Methods: Measurment of intracellular iron content by iron imaging, ROS levels measuring by using H2DCFDA, manipulating TfR expression by expressing dominant negative form of Ets-1, testing glioma invasiveness in brain slice culture

Results: We show that the transcription factor Ets-1 regulates the expression of TfRs and thereby mediates iron accumulation, ROS generation and tumour progression in human glioblastoma cell lines. Blocking Ets-1 activity by stable transfection of the dominant negative form of Ets-1 (Ets-1Dn) in the human glioblastoma cell line U373 attenuated the expression of transferrin receptors, changed cell morphology, decreased their proliferation, and significantly attenuated the migration of glioma cells. Concentration of free iron (Fe+2), as measured by iron imaging using Phen Green Sk, and ROS levels measured by using H2DCFDA, were both down regulated in U373 Ets-1DN cells compared to wild type U373 cells. Stable overexpression of TfRs in Ets-1Dn cells compensated the effect of blocking Ets-1 activity. The cells had similar levels of free iron, ROS and proliferation as wild-type glioma cells.
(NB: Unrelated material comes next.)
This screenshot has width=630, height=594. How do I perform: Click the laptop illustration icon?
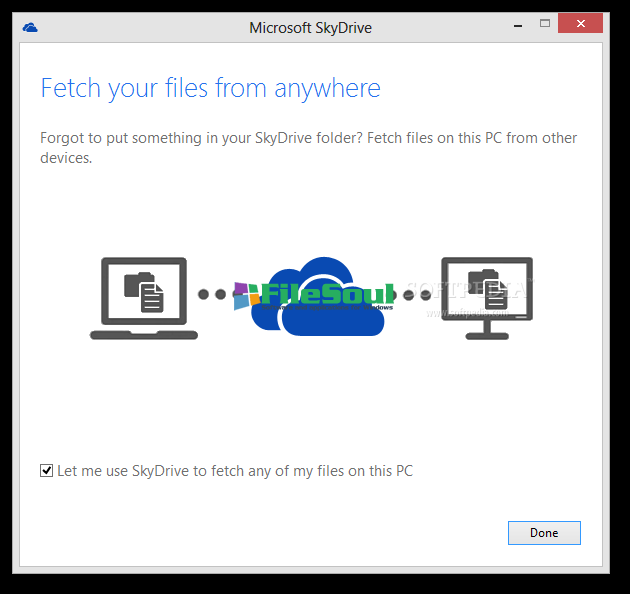click(x=144, y=298)
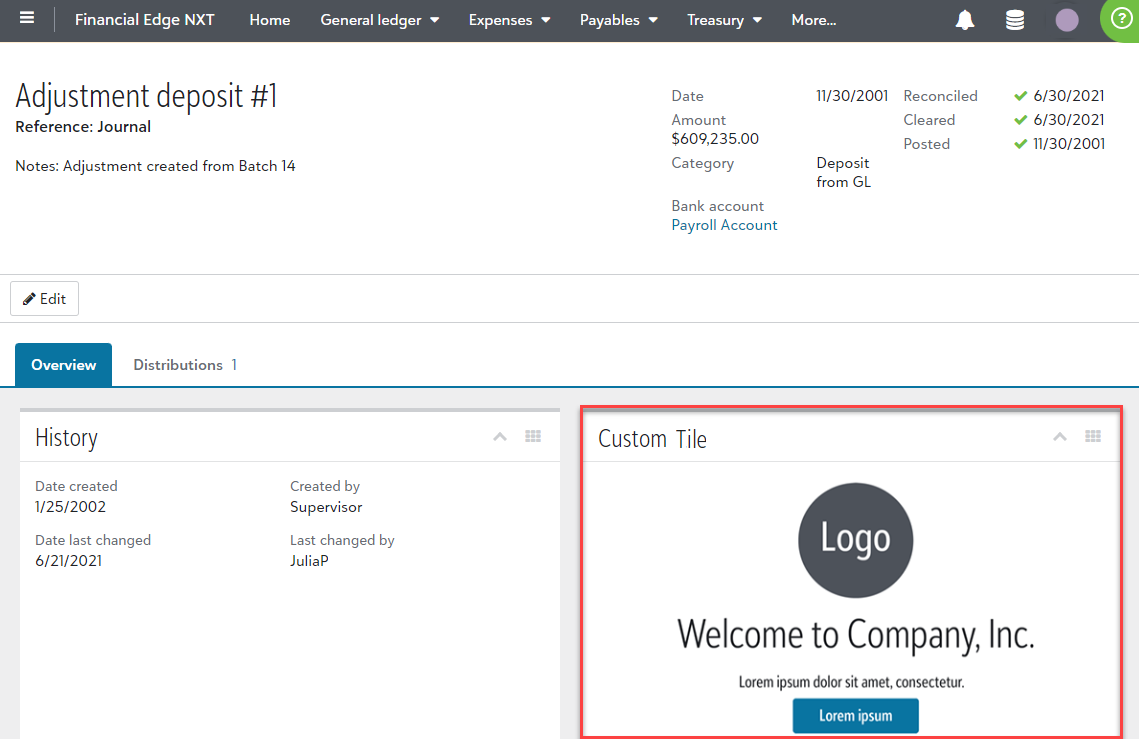This screenshot has width=1140, height=739.
Task: Collapse the Custom Tile panel
Action: coord(1060,437)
Moreover, overexpression of TfR by transfection into a human astrocytoma line (1321N1) with low malignancy strongly increased the proliferation of these cells. Ets-1 binding to the TfR promoter region is essential for driving the expression of TfR in human glioma cells as demonstrated by reporter gene activation assays.

Conclusions: The altered expression of transferrin receptors in human glioma cells, regulated by Ets-1, mediates ROS signalling, proliferation and migration and thereby enhances glioma progression.